Bill No. 22, the Workers’ Safety and Compensation Act, would replace the Workers’ Compensation Act and the Occupational Health and Safety Act.
“A more clear and effective Workers’ Safety and Compensation Act will ensure that worker safety is always kept at the forefront, in step with changing workplace conditions so that Yukoners’ safety is safeguarded for years to come,” says Jeanie McLean, minister responsible for the Yukon Workers’ Compensation Health and Safety Board. “This proposed legislation is fair and accountable and supports Yukoners with a safety and compensation system that provides them with the support they deserve.”

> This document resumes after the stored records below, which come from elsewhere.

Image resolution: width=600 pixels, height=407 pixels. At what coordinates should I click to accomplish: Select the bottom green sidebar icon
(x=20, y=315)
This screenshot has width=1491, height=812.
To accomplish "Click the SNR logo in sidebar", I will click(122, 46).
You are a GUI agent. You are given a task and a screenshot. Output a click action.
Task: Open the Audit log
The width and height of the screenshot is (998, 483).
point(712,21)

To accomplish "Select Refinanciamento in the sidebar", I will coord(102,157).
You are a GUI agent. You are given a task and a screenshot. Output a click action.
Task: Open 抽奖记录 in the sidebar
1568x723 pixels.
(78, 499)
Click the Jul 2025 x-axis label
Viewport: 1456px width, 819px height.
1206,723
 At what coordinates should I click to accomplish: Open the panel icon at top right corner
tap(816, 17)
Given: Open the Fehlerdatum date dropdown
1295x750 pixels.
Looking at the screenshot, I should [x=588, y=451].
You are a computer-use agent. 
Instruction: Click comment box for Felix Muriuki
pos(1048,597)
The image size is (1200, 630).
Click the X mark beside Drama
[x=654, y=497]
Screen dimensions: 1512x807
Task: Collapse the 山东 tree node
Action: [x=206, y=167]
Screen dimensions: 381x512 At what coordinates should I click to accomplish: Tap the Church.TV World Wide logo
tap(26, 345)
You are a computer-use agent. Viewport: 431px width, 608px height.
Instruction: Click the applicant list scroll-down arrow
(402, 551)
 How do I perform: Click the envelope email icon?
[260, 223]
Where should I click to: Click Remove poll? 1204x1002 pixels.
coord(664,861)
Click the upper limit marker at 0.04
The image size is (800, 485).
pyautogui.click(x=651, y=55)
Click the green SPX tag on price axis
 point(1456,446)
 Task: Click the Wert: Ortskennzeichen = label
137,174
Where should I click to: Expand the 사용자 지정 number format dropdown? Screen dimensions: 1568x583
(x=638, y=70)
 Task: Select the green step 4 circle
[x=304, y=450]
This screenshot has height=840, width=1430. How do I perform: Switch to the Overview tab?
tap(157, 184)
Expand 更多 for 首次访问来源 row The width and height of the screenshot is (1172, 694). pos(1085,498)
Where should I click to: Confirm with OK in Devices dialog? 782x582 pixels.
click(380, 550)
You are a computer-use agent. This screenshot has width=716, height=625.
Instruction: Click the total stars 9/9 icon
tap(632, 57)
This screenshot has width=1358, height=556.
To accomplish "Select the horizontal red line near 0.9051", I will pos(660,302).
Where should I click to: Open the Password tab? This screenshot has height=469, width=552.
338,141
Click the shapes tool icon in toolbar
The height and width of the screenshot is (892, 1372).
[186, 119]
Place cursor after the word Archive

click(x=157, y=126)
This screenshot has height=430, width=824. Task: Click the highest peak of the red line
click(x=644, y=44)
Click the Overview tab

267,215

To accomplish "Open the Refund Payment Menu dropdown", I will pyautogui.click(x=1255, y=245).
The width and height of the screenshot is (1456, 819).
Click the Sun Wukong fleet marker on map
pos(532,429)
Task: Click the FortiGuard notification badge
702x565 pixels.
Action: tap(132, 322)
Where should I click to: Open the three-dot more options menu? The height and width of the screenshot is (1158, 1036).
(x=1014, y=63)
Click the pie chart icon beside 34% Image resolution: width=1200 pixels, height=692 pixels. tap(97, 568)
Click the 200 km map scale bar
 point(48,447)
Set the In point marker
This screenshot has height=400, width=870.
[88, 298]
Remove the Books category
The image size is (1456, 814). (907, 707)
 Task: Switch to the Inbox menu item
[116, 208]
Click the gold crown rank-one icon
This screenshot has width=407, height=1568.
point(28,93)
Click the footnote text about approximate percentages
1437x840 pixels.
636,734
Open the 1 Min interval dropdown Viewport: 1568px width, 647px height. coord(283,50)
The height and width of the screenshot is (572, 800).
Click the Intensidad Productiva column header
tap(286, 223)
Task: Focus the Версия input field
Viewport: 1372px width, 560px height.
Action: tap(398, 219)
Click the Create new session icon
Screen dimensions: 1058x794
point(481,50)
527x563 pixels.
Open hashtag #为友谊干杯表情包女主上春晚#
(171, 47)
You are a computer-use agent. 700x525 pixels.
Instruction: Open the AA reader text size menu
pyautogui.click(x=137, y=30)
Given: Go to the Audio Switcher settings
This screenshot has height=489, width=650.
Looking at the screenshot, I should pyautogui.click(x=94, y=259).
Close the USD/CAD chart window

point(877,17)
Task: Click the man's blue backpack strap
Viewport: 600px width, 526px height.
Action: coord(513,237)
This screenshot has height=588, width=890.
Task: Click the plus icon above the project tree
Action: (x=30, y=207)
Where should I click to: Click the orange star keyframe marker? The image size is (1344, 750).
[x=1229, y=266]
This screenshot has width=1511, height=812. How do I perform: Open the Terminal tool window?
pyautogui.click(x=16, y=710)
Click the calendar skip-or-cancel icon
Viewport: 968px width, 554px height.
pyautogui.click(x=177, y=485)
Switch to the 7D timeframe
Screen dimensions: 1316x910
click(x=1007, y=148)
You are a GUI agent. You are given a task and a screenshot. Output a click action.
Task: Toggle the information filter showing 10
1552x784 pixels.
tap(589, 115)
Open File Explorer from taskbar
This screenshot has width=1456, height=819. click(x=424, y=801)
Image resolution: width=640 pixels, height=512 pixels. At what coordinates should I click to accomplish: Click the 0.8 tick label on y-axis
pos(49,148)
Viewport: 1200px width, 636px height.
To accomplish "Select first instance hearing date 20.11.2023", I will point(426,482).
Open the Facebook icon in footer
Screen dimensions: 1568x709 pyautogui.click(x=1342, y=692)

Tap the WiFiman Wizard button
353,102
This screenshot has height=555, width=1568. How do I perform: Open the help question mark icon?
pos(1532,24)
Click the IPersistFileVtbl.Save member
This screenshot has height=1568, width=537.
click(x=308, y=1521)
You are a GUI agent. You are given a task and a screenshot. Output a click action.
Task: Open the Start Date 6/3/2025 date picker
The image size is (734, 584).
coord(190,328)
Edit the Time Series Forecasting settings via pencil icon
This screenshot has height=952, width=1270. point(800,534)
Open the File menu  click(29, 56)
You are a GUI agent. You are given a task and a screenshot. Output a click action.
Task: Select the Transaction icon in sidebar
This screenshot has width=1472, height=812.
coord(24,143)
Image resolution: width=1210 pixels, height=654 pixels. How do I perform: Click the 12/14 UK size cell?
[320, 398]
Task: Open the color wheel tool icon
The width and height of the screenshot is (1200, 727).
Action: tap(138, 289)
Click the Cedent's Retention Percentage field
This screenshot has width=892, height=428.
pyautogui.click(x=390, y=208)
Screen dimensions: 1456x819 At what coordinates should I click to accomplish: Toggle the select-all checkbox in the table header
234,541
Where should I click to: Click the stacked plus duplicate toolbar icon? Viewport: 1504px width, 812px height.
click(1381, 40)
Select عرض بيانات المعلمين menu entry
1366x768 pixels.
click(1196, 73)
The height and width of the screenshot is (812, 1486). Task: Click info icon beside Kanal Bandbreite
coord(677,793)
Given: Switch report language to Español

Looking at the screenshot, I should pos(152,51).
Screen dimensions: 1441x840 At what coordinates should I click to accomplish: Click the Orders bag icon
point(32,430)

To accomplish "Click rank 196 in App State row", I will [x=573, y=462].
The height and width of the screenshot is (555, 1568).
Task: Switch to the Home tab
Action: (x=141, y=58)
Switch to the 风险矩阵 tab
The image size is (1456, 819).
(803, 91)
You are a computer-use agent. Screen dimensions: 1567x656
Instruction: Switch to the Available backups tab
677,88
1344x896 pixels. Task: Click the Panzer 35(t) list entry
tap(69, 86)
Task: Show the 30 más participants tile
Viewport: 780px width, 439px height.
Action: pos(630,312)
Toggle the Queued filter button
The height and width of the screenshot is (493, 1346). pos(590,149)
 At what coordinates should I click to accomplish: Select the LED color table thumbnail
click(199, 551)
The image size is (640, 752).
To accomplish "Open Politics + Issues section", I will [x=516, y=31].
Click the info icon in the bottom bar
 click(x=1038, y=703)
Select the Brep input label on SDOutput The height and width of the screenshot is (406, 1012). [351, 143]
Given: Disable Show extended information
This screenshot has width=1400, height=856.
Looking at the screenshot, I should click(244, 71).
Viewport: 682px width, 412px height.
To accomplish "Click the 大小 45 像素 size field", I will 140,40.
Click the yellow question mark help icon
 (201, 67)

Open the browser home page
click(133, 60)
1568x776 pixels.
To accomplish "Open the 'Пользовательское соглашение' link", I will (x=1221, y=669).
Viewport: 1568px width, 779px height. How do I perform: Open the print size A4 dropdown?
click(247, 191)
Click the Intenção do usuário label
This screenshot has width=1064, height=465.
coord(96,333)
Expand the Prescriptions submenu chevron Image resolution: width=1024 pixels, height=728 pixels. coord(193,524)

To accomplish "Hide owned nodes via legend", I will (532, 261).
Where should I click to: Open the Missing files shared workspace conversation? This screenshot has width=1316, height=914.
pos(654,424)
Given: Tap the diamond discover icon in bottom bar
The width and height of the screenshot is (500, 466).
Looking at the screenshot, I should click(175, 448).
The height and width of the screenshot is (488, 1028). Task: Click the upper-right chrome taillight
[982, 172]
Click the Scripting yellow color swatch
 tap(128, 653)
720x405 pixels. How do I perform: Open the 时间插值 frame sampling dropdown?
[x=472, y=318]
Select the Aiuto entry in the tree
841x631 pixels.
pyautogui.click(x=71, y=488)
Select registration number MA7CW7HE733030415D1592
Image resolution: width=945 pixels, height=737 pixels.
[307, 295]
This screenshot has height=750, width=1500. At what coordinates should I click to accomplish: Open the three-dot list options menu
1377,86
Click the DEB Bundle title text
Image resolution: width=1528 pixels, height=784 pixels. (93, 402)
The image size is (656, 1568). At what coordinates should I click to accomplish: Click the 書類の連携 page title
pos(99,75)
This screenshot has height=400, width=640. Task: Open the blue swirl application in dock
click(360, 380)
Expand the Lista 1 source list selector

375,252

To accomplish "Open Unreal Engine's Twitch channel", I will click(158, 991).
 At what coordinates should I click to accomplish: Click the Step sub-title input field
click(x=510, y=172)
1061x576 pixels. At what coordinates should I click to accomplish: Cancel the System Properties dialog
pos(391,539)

Last month, Ontario proposed the transfer of workplace first aid responsibility from the Workplace Safety and Insurance Board (WSIB) to the Ministry of Labour, Training and Skills Development (MLTSD).
The new legislation is an important step towards modernizing Yukon’s workplace safety and compensation systems, according to stakeholders.
"This legislation would bring Yukon in line with many other Canadian jurisdictions, ensuring that Yukon’s workplaces and workers will be protected under legislation that has their interests in the forefront, all the while ensuring that the compensation fund is kept in a balanced position to support Yukoners when they need it most,” says Kurt Dieckmann, Yukon Workers’ Compensation Health and Safety Board president and CEO.
In the fall of 2019, the safety board hosted a public engagement to ask employers, workers and stakeholders in the province for their input. It included stakeholder and public meetings, one-to-one meetings, outreach events, two online surveys and written submissions. The public engagement was summarized in a report noting that employers, workers and stakeholders support the modernization of legislation that enhances safety and compensation systems within the territory.
In November, the Yukon amended the Employment Standards Act to provide access to paid and unpaid leave for victims of domestic or sexualized violence.